The criminal investigation into potential securities fraud by SEC and DOJ follows a civil lawsuit filed in January this year by two Chicago dealers that operate under the Napleton brand name. They claim the company inflated its U.S. car sales by paying dealers to report selling more vehicles than they actually did. Edward Napleton, President of the Napleton Auto Group, says his company was offered 20,000 USD to falsely report sales of 40 FCA vehicles.

The news did cause some brief panic among investors. At NYSE, the price of the American Depositary Receipt (ADR) of the Italian-American company initially dropped 5,2% (462,8 million USD of the market capitalization vaporized). At closing, however, the decline was brought back to 2,5% (217,8 million USD loss of market capitalization). The Borsa Italiana in Milan, where the carmaker has its primary listing, was closed when the news came out.

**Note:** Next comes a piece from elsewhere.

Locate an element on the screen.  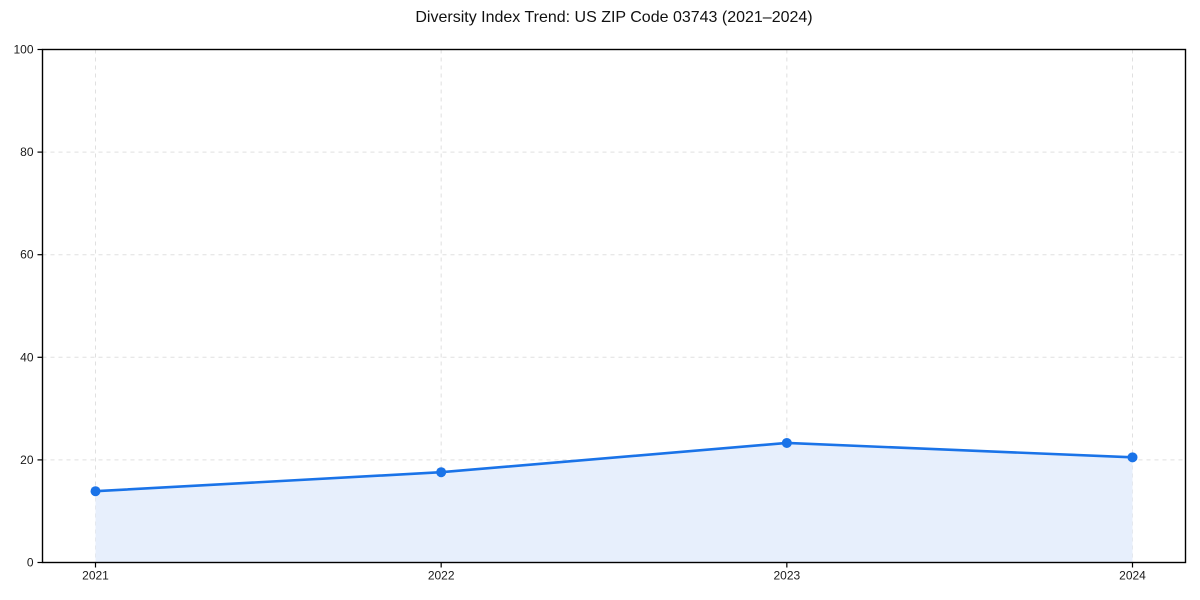
y-tick-label: 80 is located at coordinates (27, 152).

The investigation could cast a shadow over FCA’s impressive 75-month streak of positive year-over-year sales increases which the car maker has aggressively promoted to attract investors.

FCA however denies the allegations and calls them “baseless” and “the product of two disgruntled dealers who have failed to perform their obligations within their dealer agreements”. Also, “on its annual and quarterly financial statements, FCA records revenues based on shipments to dealers and customers and not on reported vehicle unit sales to end customers”, the company said in a statement.

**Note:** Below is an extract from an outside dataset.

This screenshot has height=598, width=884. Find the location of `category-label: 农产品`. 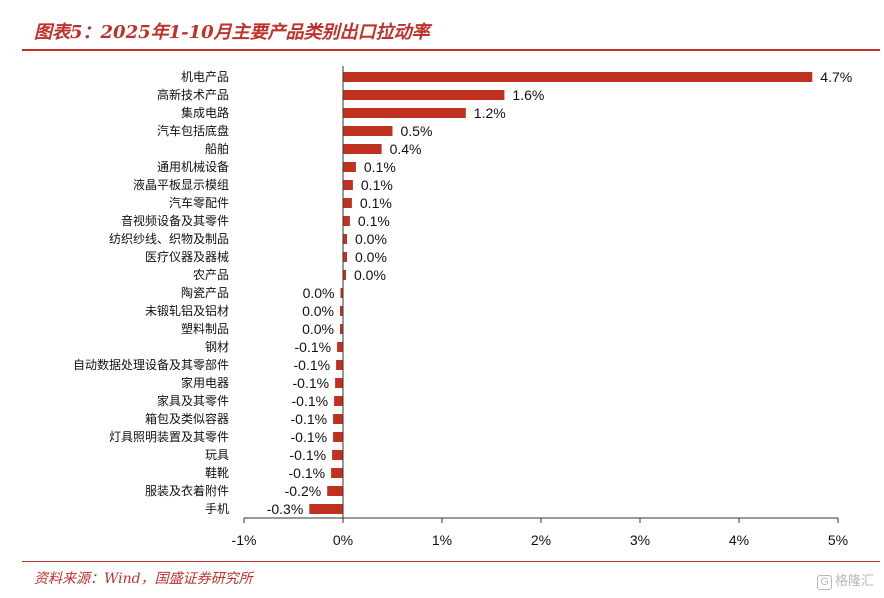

It is indeed common practice in the U.S. car industry to book revenues once cars are shipped to the dealer. Although this means reported monthly sales by dealers have no impact on the revenue reported in financial statements, car makers might provide incentives for “punching” or “pushing” by giving more desirable cars or discounts to dealers that agree to take more inventory. If car makers mark that offloaded inventory as sales, it could falsely inflate the financial figures the company communicates to investors.

Little is known about the details of the investigation launched by the SEC and DoJ. The investigation is said to be in a very early stage. If the investigation shows that dealers have indeed been paid to falsify sales figures, then there is a clear case of securities fraud. It is reasonable for an investor to consider (the development of) sales numbers and to take this information into account in his decision to buy or sell shares.

Interestingly, FCA already reviewed its monthly sales reporting method beginning of this year, mainly to account for “unwinds” in which a dealer reverses sales transactions after reporting it to FCA as sold. When FCA ran the numbers again accounting for these extra non-sales, it admitted that the company’s consecutive monthly year-over-year increases should have stopped in September 2013 instead of February 2016.

So regardless of whether the fraud allegations are justified, it is advisable to take the monthly sales figures provided by FCA and the U.S. car industry in general with a grain of salt.